*The data*.
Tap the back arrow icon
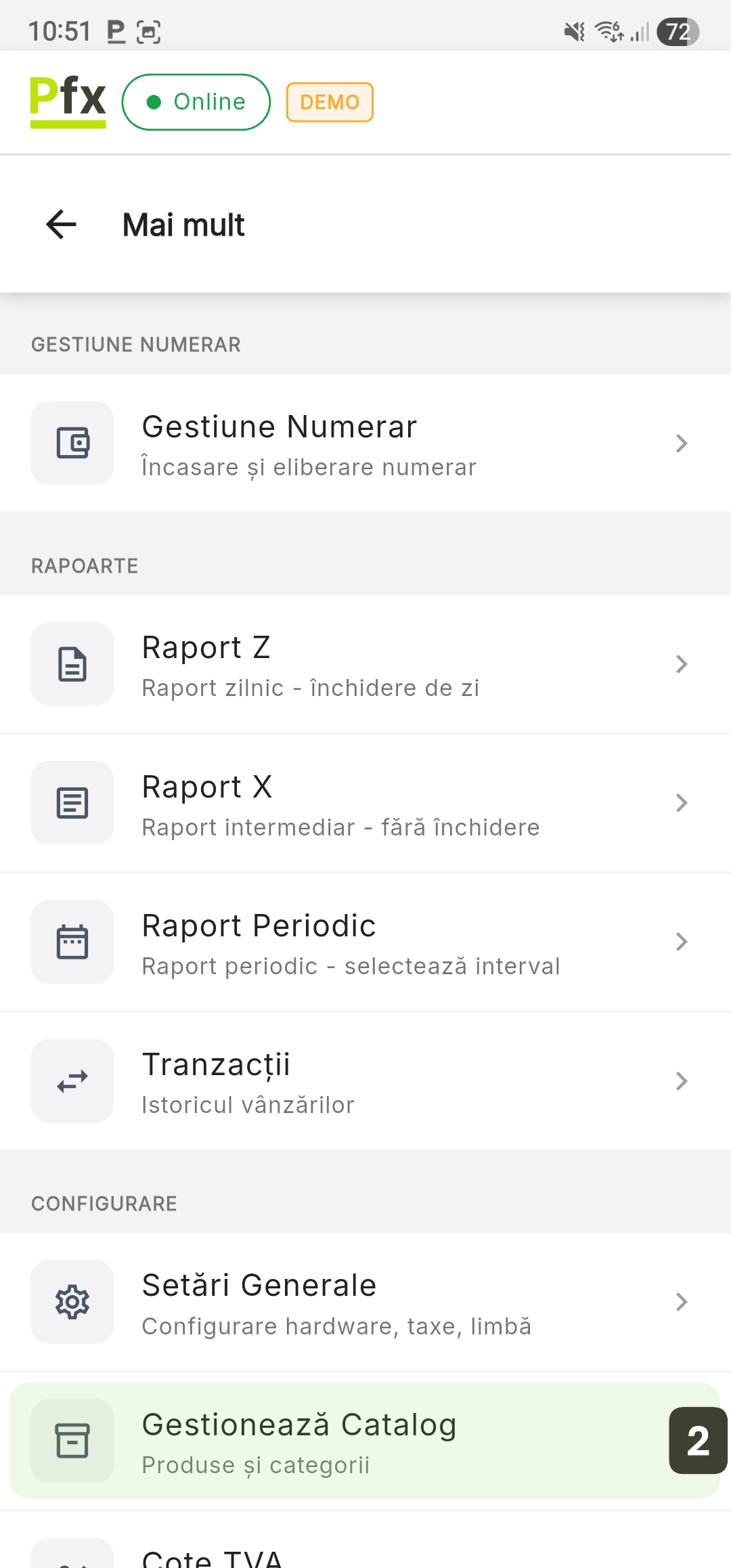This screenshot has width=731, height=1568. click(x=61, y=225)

* * *

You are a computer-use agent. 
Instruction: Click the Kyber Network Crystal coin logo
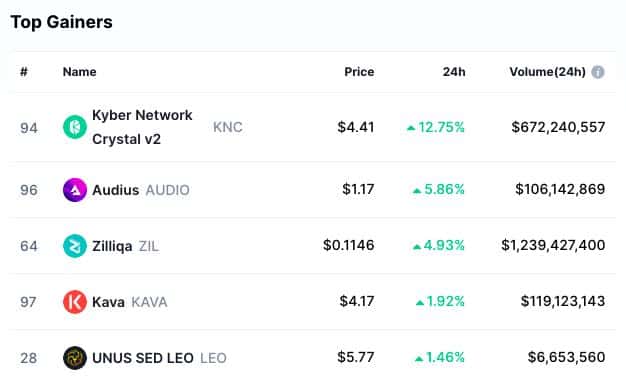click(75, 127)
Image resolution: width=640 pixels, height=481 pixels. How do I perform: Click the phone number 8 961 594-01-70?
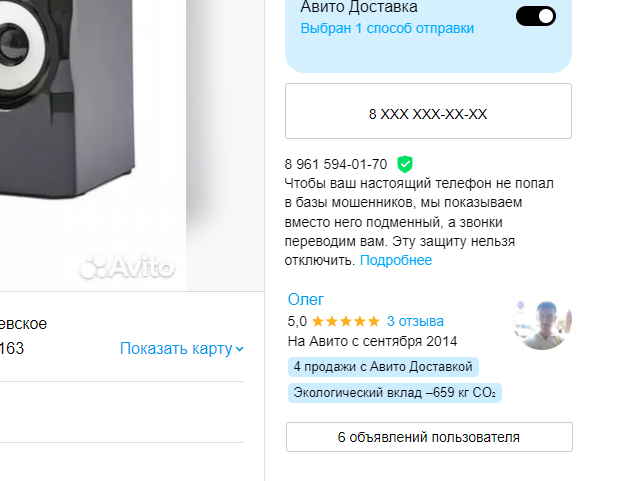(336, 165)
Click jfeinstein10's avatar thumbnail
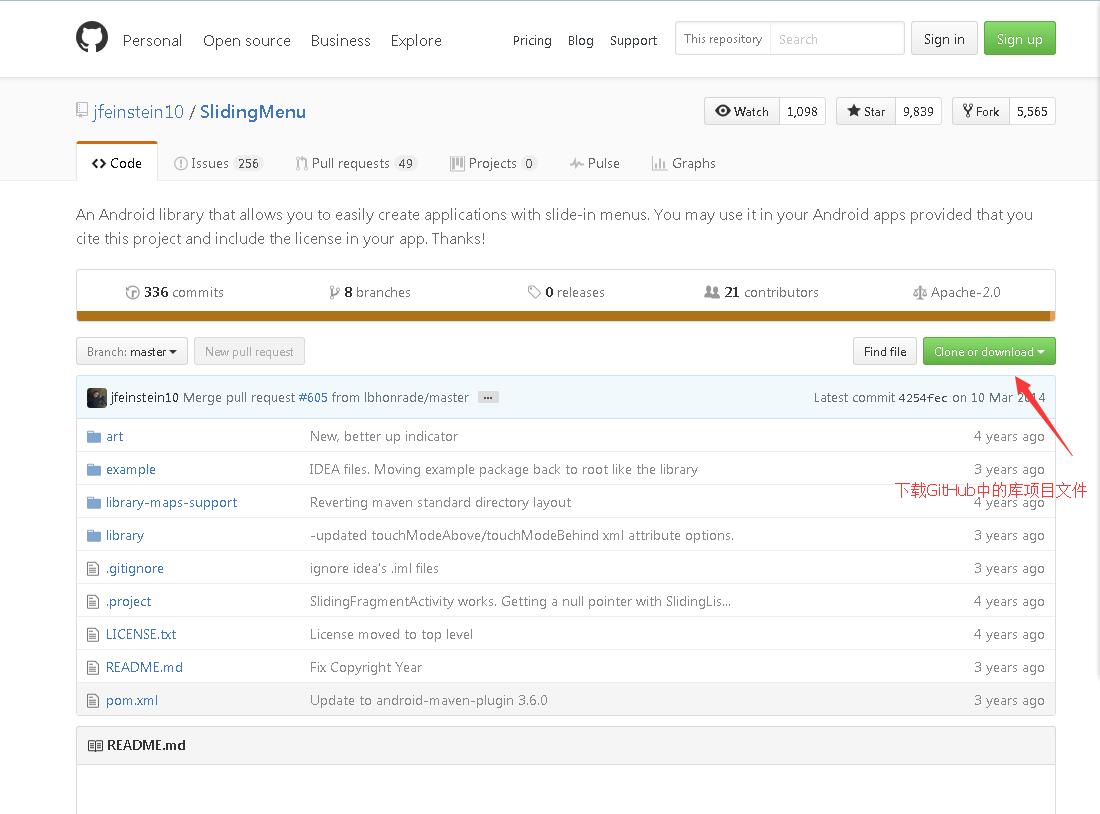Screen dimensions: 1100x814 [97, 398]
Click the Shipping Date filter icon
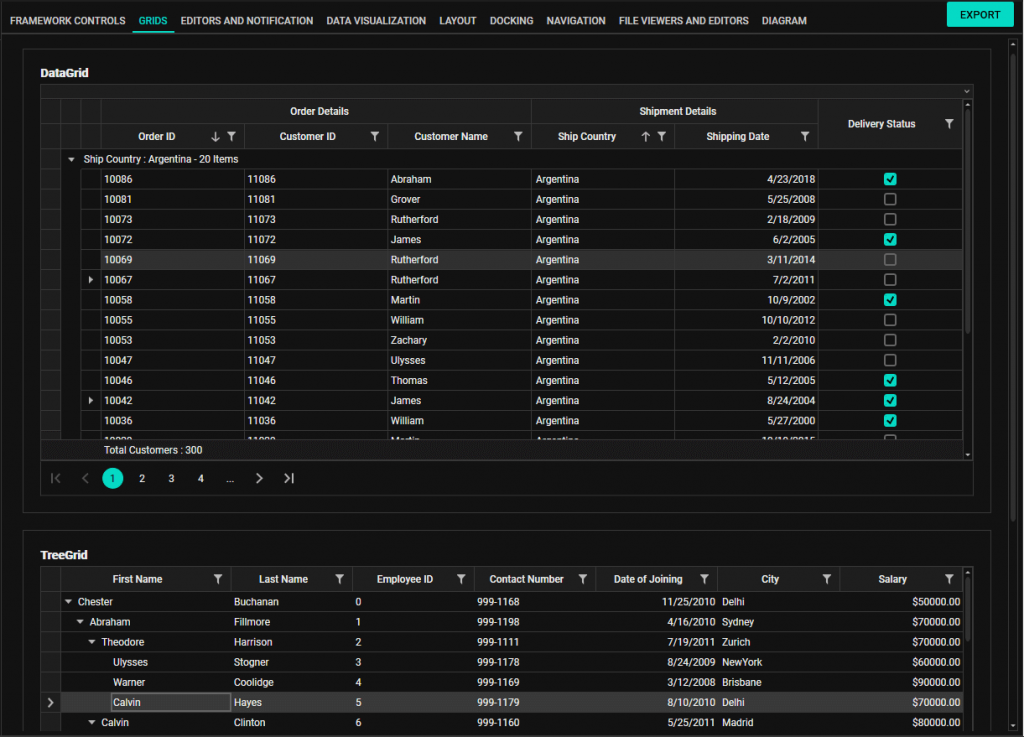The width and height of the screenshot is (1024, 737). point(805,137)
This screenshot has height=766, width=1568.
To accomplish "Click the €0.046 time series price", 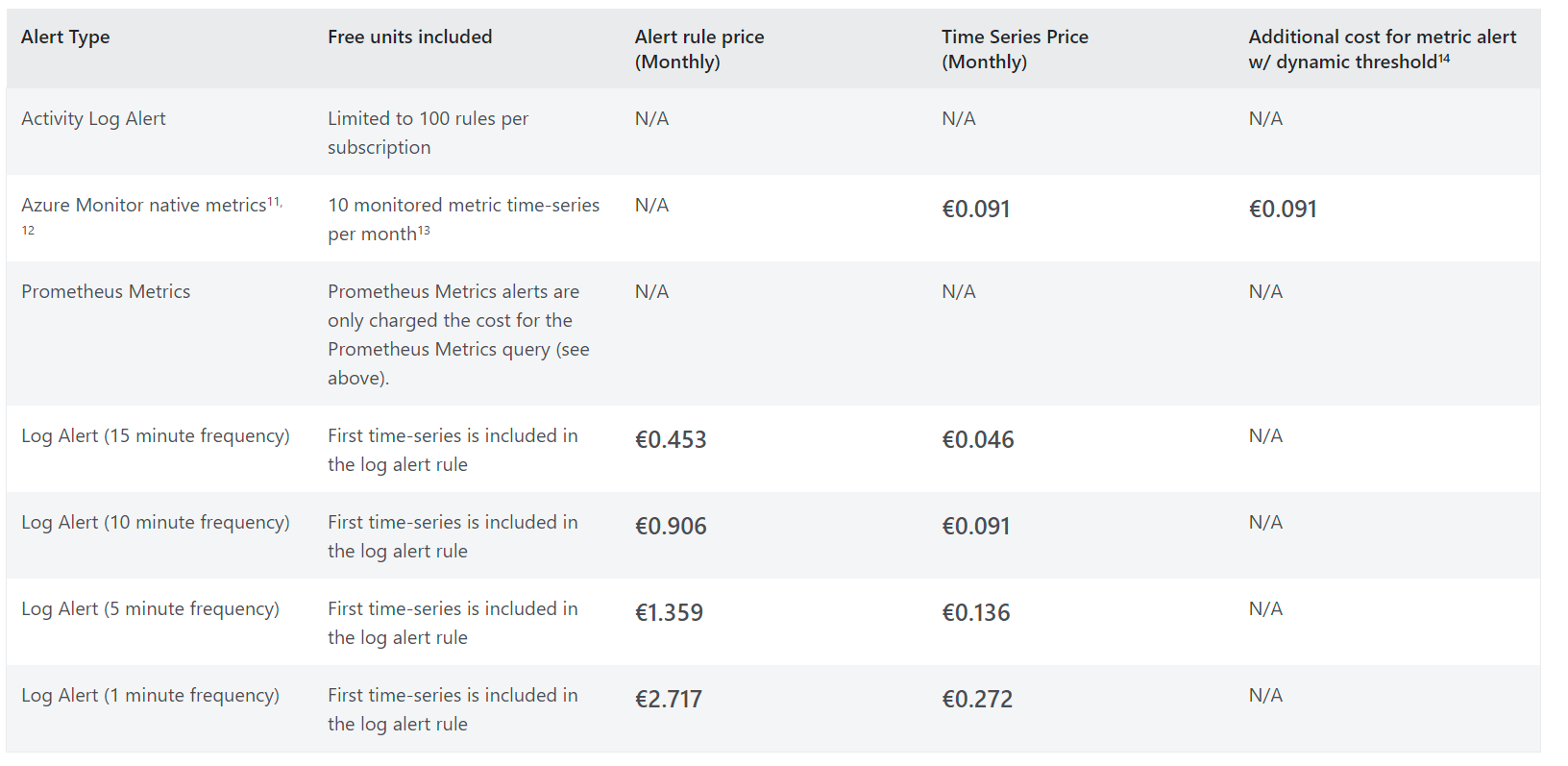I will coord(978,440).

==

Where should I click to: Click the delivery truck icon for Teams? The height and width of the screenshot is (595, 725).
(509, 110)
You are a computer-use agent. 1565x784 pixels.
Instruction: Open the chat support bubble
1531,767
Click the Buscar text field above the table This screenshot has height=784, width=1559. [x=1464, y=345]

*About this task*. Repeat word for word the lines above that run from the line containing "You are a computer-use agent. 1565x784" through the line containing "Click the Buscar", both ends included, and nothing else.

*Written response*.
You are a computer-use agent. 1565x784 pixels.
Instruction: Open the chat support bubble
1531,767
Click the Buscar text field above the table This screenshot has height=784, width=1559. [x=1464, y=345]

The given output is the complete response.